The proper work of God is wholeness and healing. The blind see, the lame walk, the deaf hear, the dead live. The cross of Christ shows us this as well. That cross displays how grace comes from sacrifice. How glory comes from suffering. Life comes from death. So the alien work of God is displayed in this world but only, only, only for the sake of God displaying His proper work.
In other words—and this is the difference between the blind eyes and the eyes which see—in other words, Jesus’ cross means that God intends a world of suffering for the purpose of bringing release from that suffering. It doesn’t make the suffering good. Not at all! But in it God displays His proper work, His beautiful work of release from suffering through Jesus Christ, whether that release comes now in this age or must await the age to come.
Even a disposition to what God Himself has deemed an immoral life is permitted by Him for His beautiful work of granting release from the same, or if not release, granting the grace sufficient to carry such a cross in the struggles of life.
No, that doesn’t make a so-called alternate lifestyle good in God’s eyes. And yet, even there, God displays His good grace through Jesus Christ. Just as God also permits war in this world. Not good. Not good at all. But by it God displays His good, proper work of peace in Christ.
We can see this only by the cross of Jesus Christ. Suffering and pardon in one cross. The bad and the good in one beautiful work. And only in Christ can we see this for the world.
Pharisees…well…Pharisees can only condemn what they see, this alien work of God. Blame. Condemn. Punish. Or they can only excuse and overlook the alien work of God. Ignore. Excuse. Call the bad good.
But the cross of Jesus Christ neither condemns nor excuses. The cross does not excuse the person in whom the alien work of God is displayed, but neither does the cross condemn that person. The cross is a beautiful display of God’s total work—pardon for sin, goodness for the bad, grace for the fallen, strength to bear the burden of God’s alien display.
By the suffering of Jesus on the cross we have eyes to see the alien work of God in all the suffering of this world. And by the sacrifice of the crucified Christ, vindicated in His resurrection, we have the eyes to see the proper work, the beautiful work of God in this world. And such eyes which see this work in Jesus are the eyes which see so much in the world!

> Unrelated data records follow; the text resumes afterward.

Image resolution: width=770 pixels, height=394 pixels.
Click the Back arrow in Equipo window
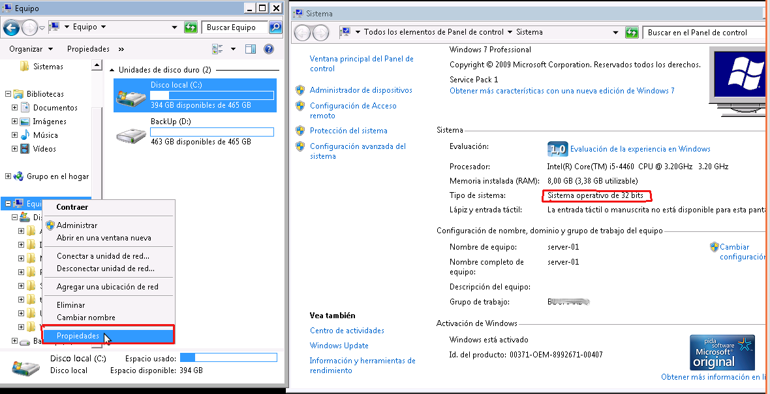pyautogui.click(x=11, y=27)
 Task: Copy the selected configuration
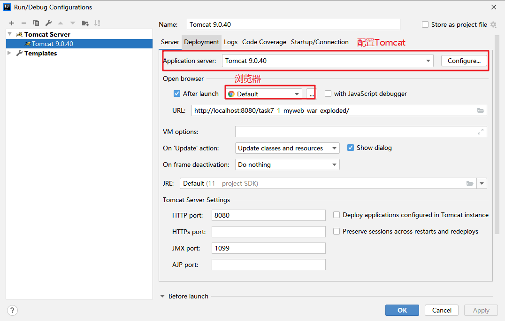(x=36, y=23)
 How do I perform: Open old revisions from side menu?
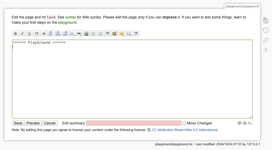click(266, 31)
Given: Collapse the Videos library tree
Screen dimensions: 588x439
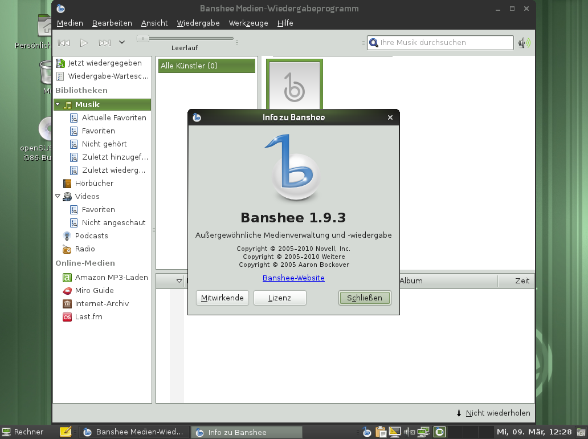Looking at the screenshot, I should 57,196.
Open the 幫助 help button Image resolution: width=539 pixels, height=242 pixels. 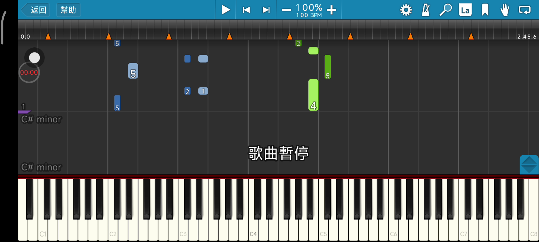[68, 10]
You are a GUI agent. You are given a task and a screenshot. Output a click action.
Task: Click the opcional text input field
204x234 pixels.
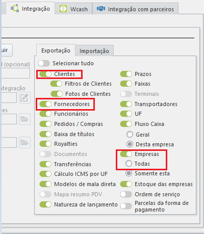click(16, 73)
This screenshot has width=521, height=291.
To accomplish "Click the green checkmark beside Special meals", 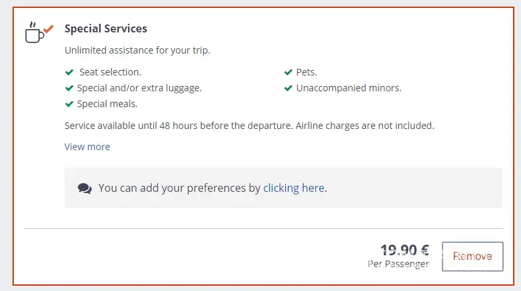I will 69,104.
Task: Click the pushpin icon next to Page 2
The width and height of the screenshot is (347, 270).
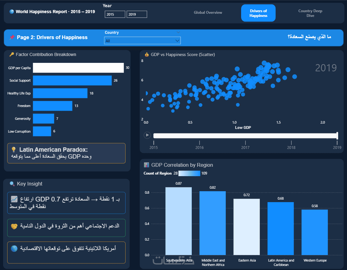Action: tap(12, 37)
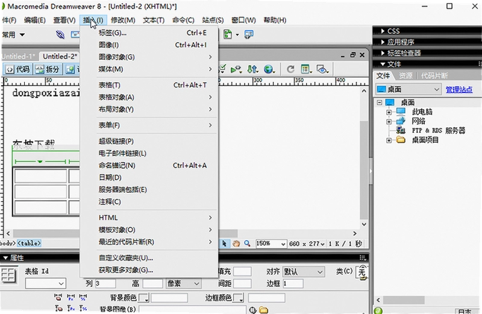482x314 pixels.
Task: Select the Hand tool in status bar
Action: tap(236, 243)
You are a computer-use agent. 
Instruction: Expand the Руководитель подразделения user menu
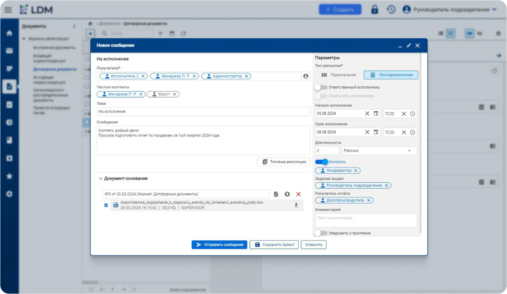click(450, 10)
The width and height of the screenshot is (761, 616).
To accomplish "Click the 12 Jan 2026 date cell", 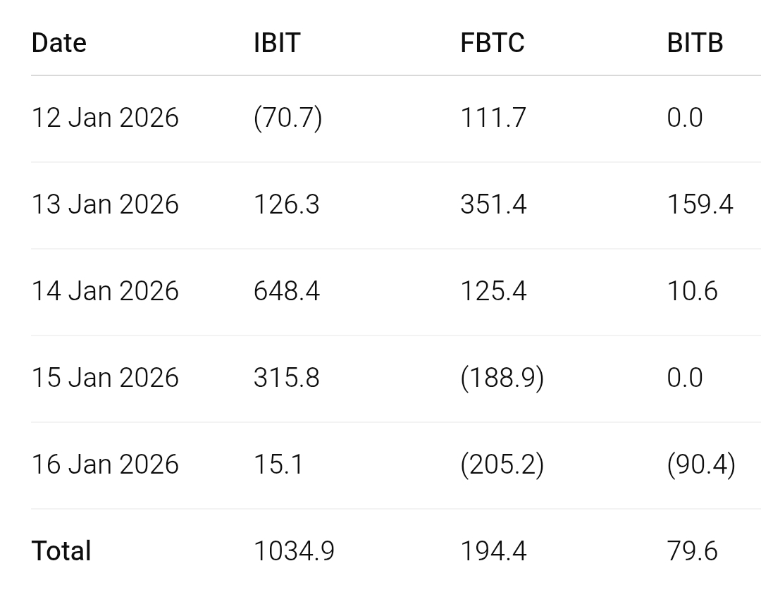I will point(105,118).
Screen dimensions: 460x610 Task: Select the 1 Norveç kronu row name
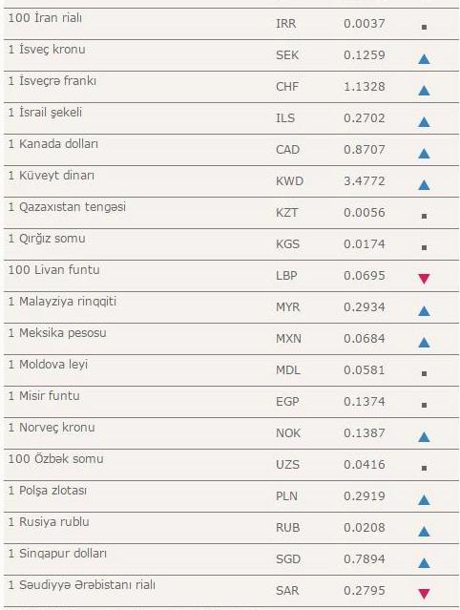pos(52,428)
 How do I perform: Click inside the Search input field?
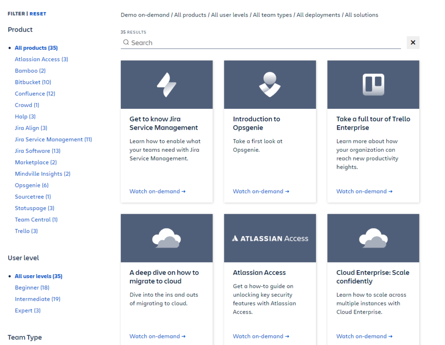[x=261, y=42]
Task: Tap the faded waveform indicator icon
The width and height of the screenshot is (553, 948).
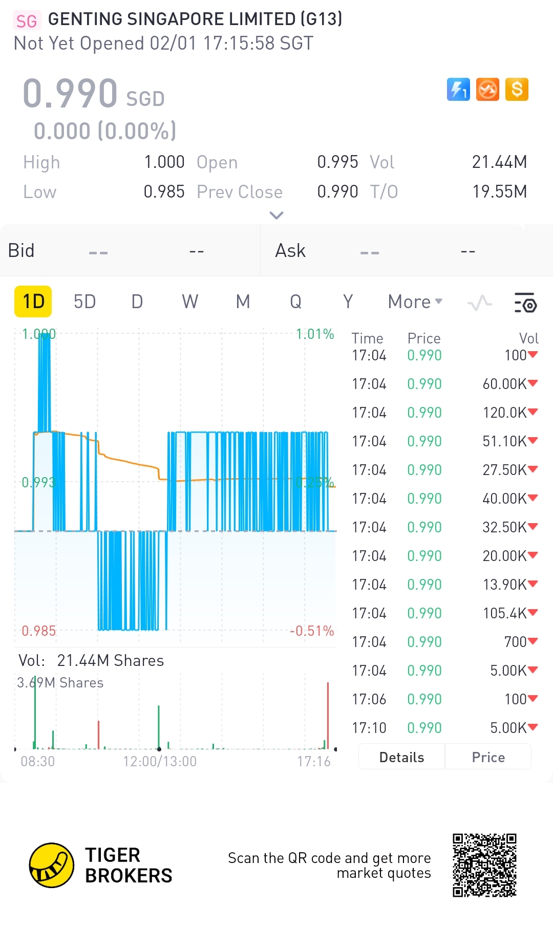Action: pos(480,303)
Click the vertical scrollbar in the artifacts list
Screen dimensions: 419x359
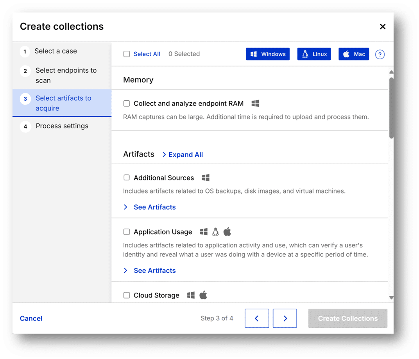391,105
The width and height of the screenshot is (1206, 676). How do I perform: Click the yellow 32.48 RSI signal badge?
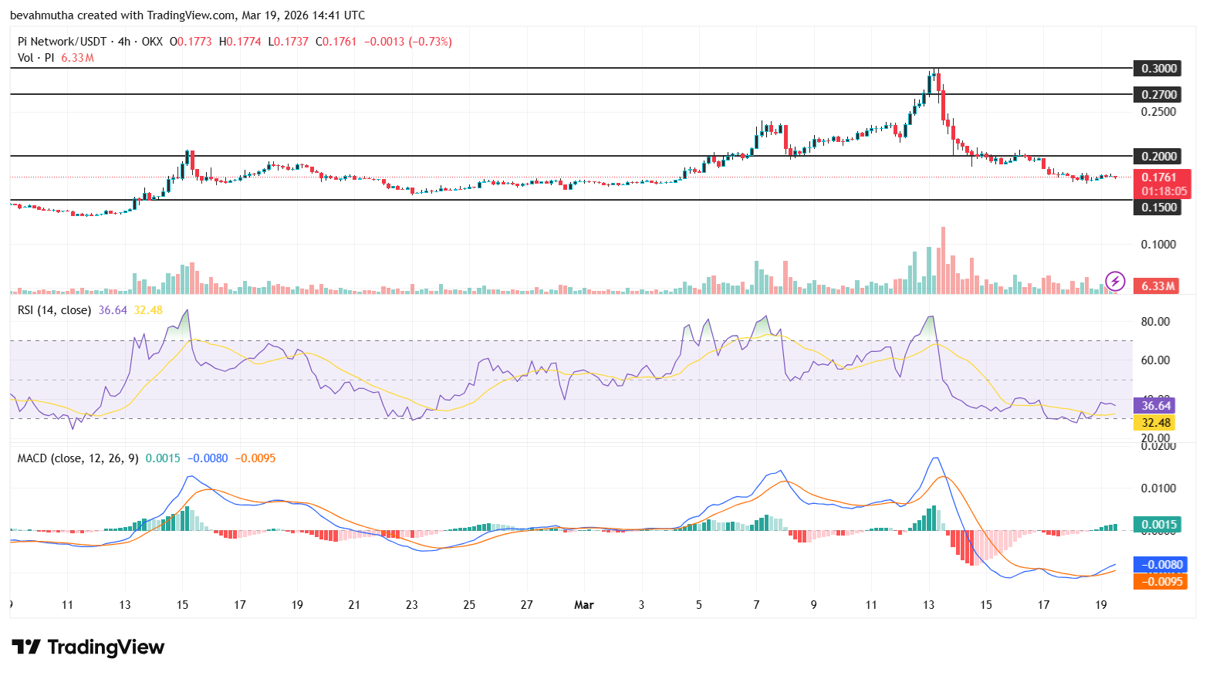point(1155,423)
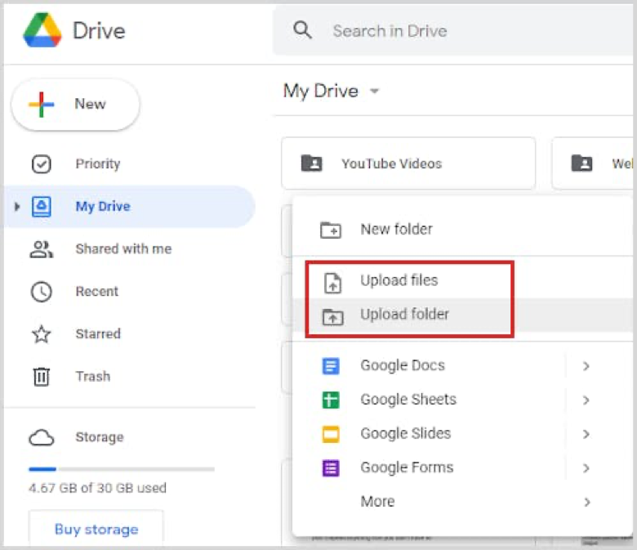Expand the Google Docs submenu arrow
Viewport: 637px width, 550px height.
[586, 366]
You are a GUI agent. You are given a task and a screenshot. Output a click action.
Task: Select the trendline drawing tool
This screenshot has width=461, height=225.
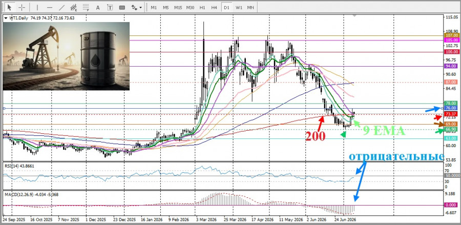(x=62, y=7)
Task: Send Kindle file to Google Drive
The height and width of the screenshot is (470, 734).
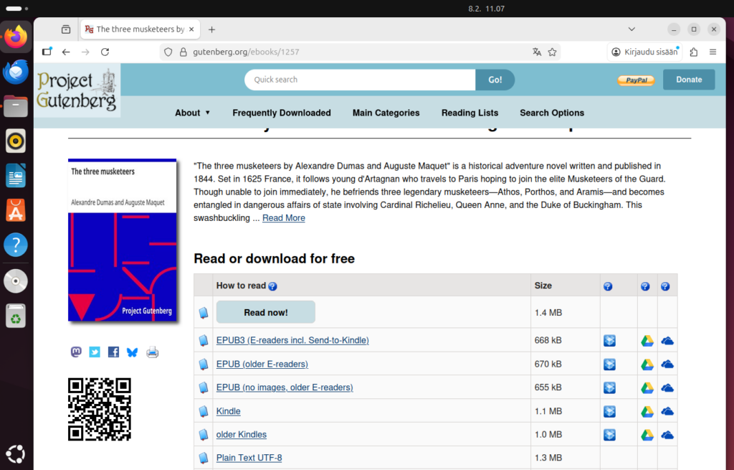Action: [x=647, y=411]
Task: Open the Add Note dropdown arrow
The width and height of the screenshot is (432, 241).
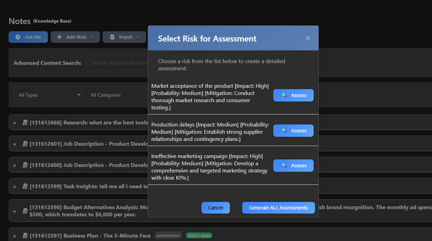Action: (92, 37)
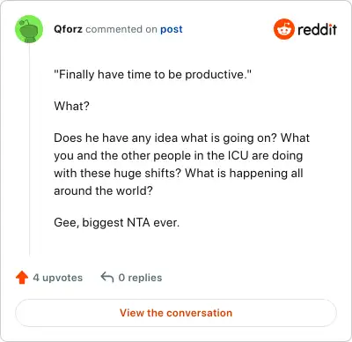Image resolution: width=352 pixels, height=342 pixels.
Task: Click the reply arrow icon
Action: click(x=107, y=277)
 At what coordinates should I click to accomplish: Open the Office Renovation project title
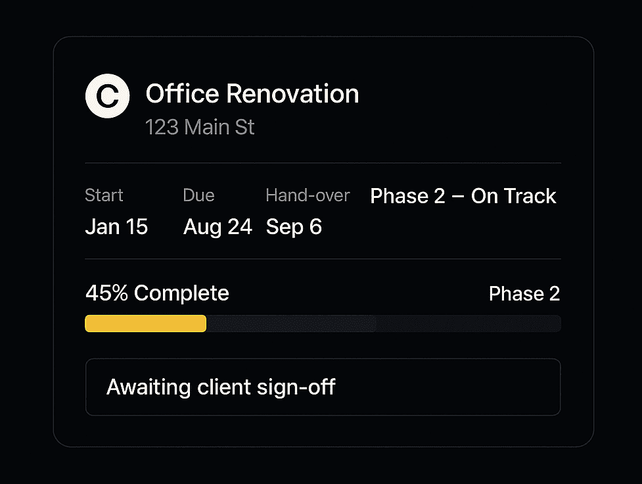(x=252, y=93)
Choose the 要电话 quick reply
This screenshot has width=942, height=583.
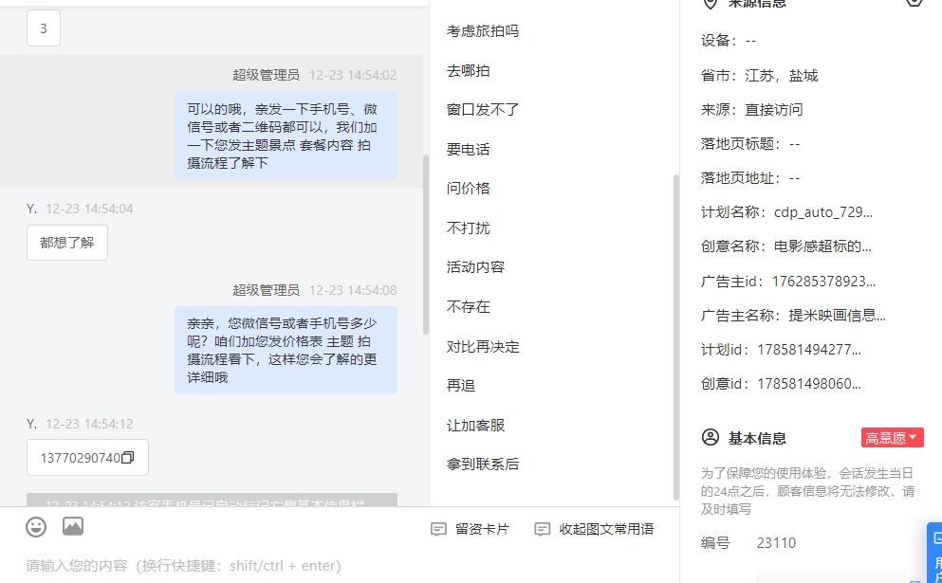(468, 150)
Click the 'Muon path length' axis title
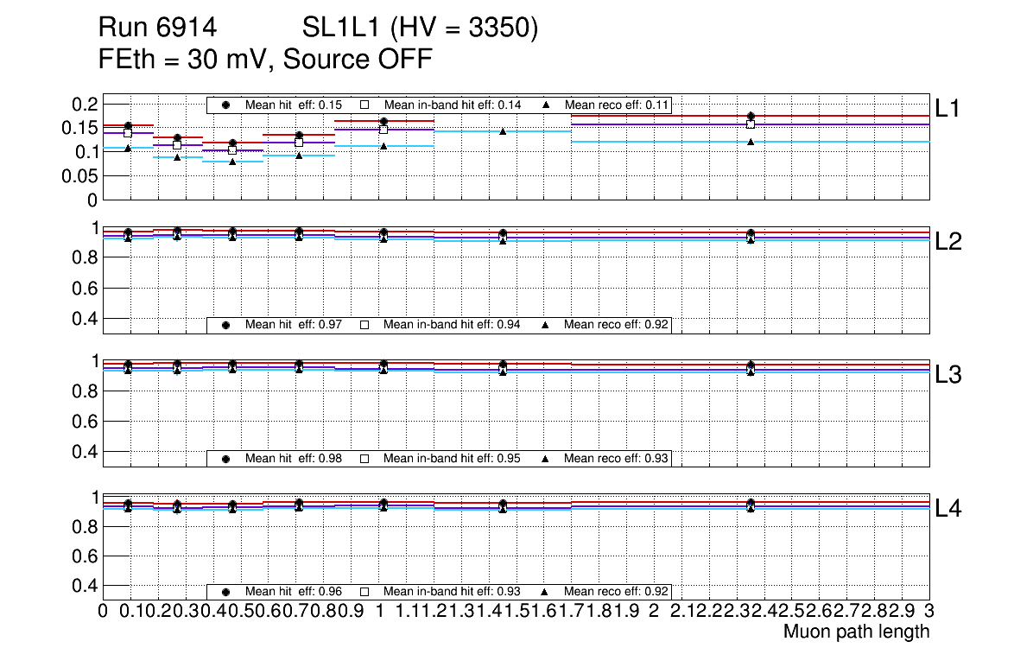 pyautogui.click(x=856, y=632)
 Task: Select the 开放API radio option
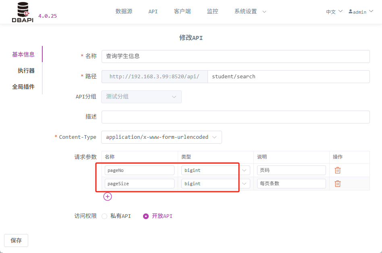click(146, 216)
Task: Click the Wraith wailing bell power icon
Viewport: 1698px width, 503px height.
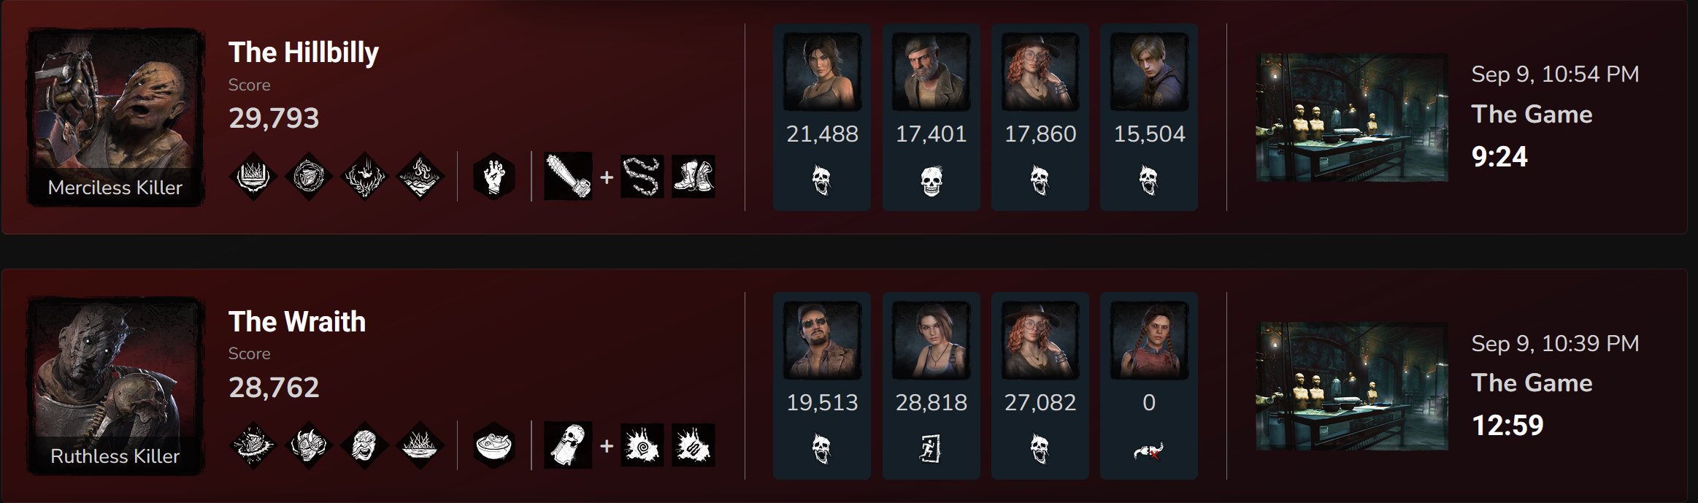Action: (568, 445)
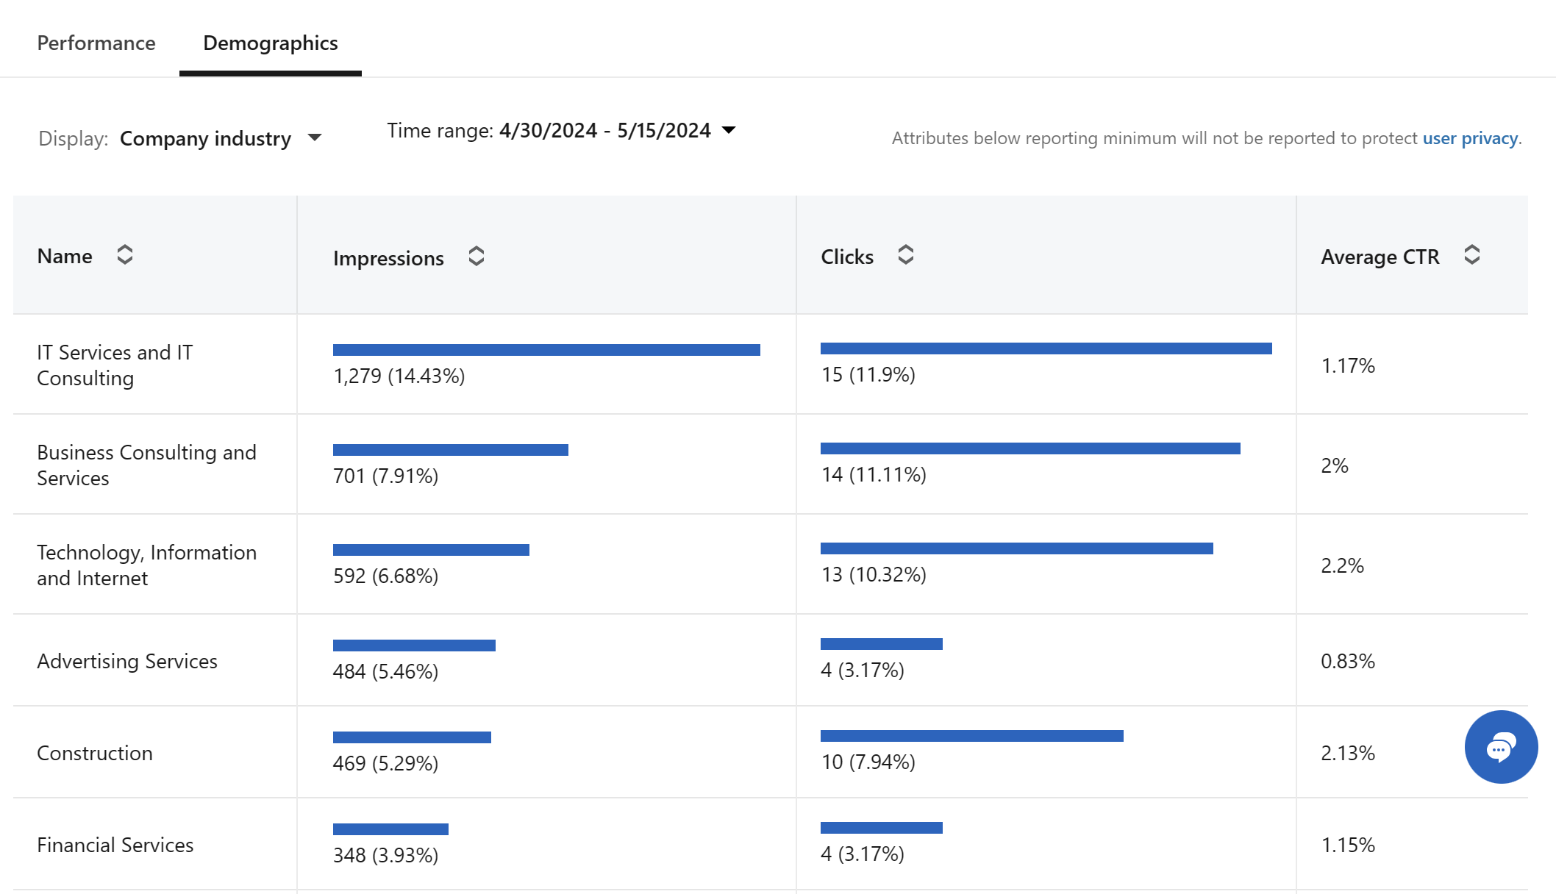The image size is (1556, 894).
Task: Sort by Average CTR arrows icon
Action: pyautogui.click(x=1472, y=255)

Eyes which condemn are blind. Eyes which excuse are blind. Only the eyes which see the world through the cross of Jesus Christ—a cross on which sin is truly sin but at the same time, because Christ is there, there is now no condemnation—only the eyes which look upon the world through the cross of Jesus are the eyes which truly see. “For this I came into the world,” He said, “that those who do not see…may see indeed!” Beautiful!